A limitation of this study is the lack of a control group; this may have resulted in bias in the observed effects of risedronate. However, a steady increase in the vertebral BMD and significant increases in the femoral FSI, CSMI, CSA, d3, and SM from baseline during the 5-year treatment were demonstrated. Because these observations are consistent with most previous studies,6–10) we believe that our results are clinically valid. It should be noted that the DXA images were obtained from the mineral distribution pattern and that the geometric parameters calculated from the DXA images may not necessarily reflect the true geometry. This is particularly true for calculated data such as the BR, which can only be crudely estimated from the DXA data.15) QCT should be superior in this regard. Indeed, recent studies have demonstrated that reductions in the QCT-assessed BR are well correlated with improvements in the CSMI, CSA, and BMD.30,31) Despite these limitations, our study has clearly demonstrated the long-term therapeutic efficacy of risedronate. DXA with AHA may ensure easy and accurate measurement of the BMD and bone geometry in terms of bone quality in clinical practice, both of which reflect bone strength.

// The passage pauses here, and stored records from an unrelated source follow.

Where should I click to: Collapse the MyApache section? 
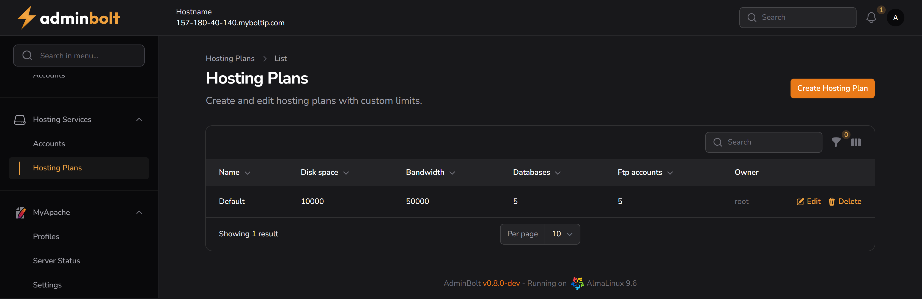(139, 212)
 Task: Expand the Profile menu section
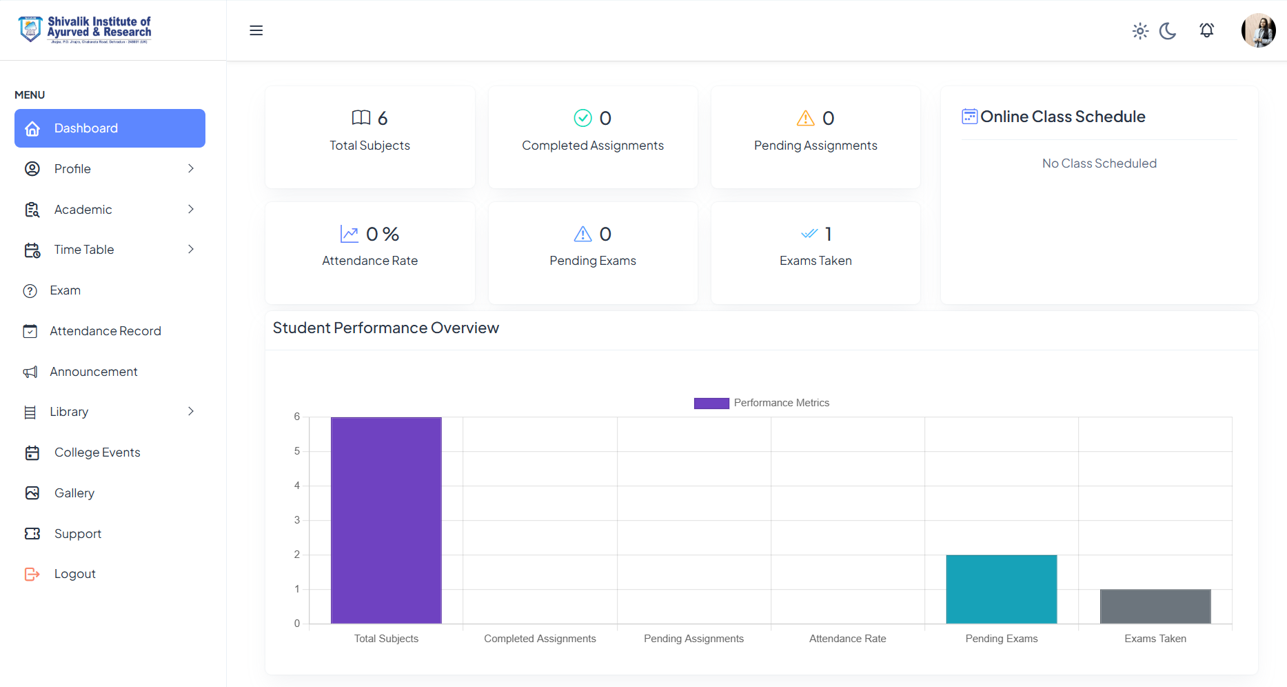(x=190, y=168)

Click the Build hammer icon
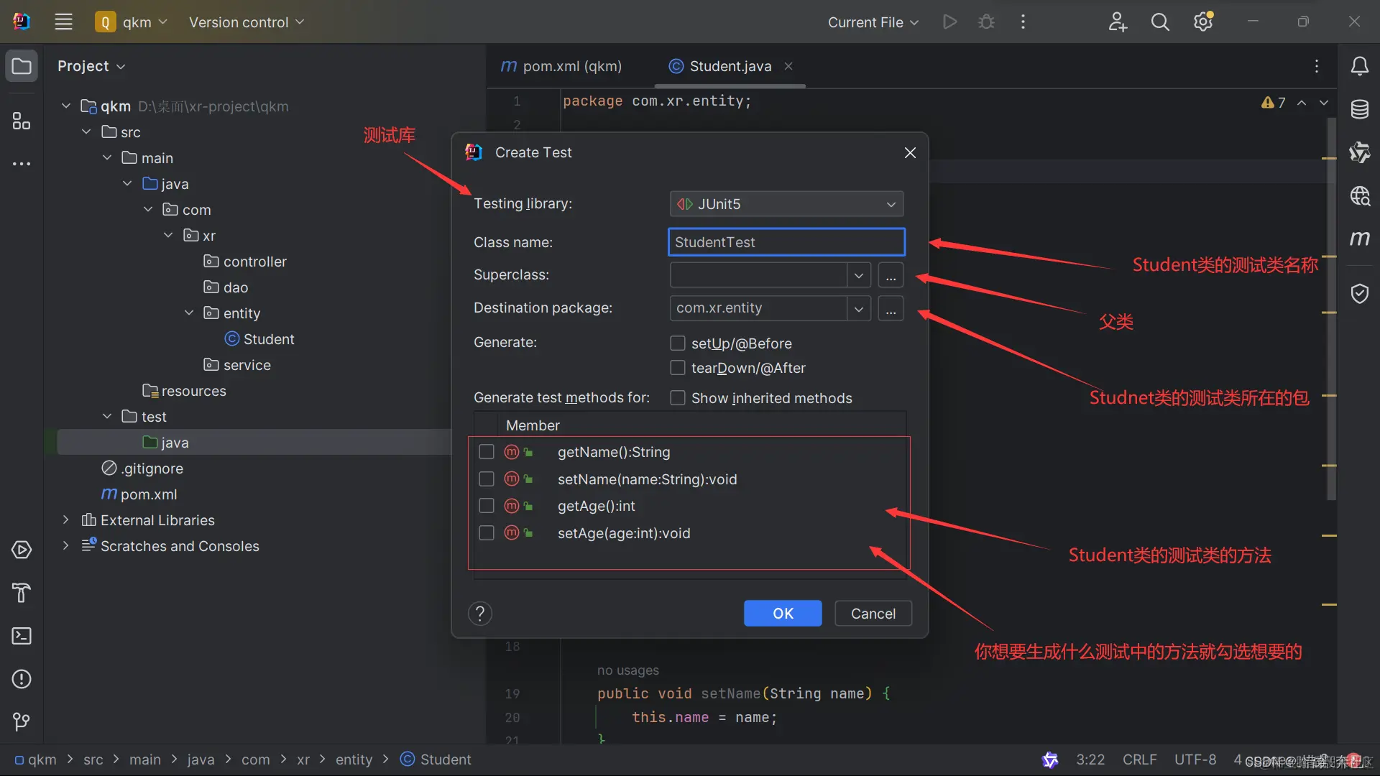click(x=22, y=593)
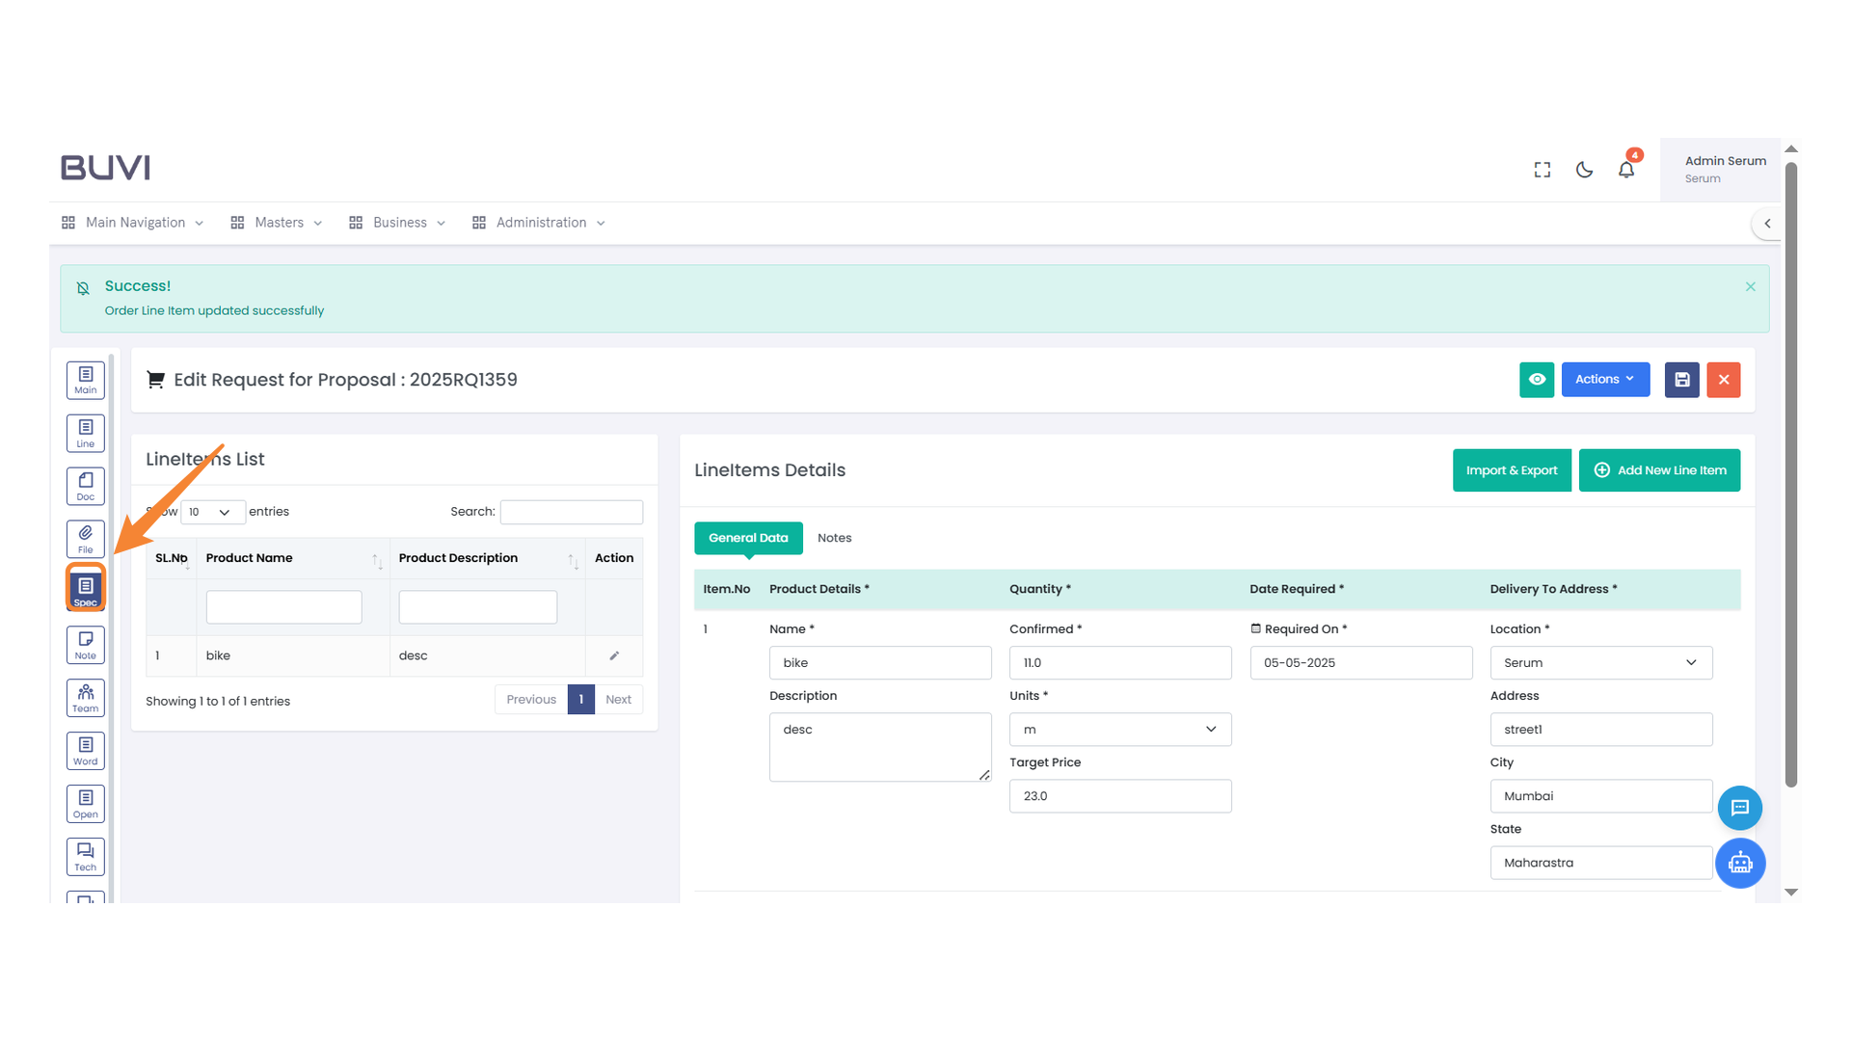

In conclusion, DXA with AHA provided evidence that risedronate given at 2.5 mg/d or 17.5 mg/week for 5 years effectively increases the vertebral BMD and maintains the BMD of the femoral neck and total hip in patients with osteoporosis or osteopenia and clinical risk factors for fractures. Risedronate also improves the geometric parameters of the femur, including the FSI, CSMI, CSA, d3, and SM, indicating the fracture-preventing effect of this therapy.
We thank Masahisa Konishi (GE Healthcare, Tokyo, Japan) for providing technical assistance with the AHA and Yoshinori Suzuki (Eisai Co., Ltd., Tokyo, Japan) for providing assistance with the preparation of the manuscript.
No funding was received for this study. Yoshinori Suzuki is the product manager of Eisai Co., Ltd., Tokyo, Japan, who dealt with the risedronate. The other authors have no conflict of interest that is directly relevant to the content of this study.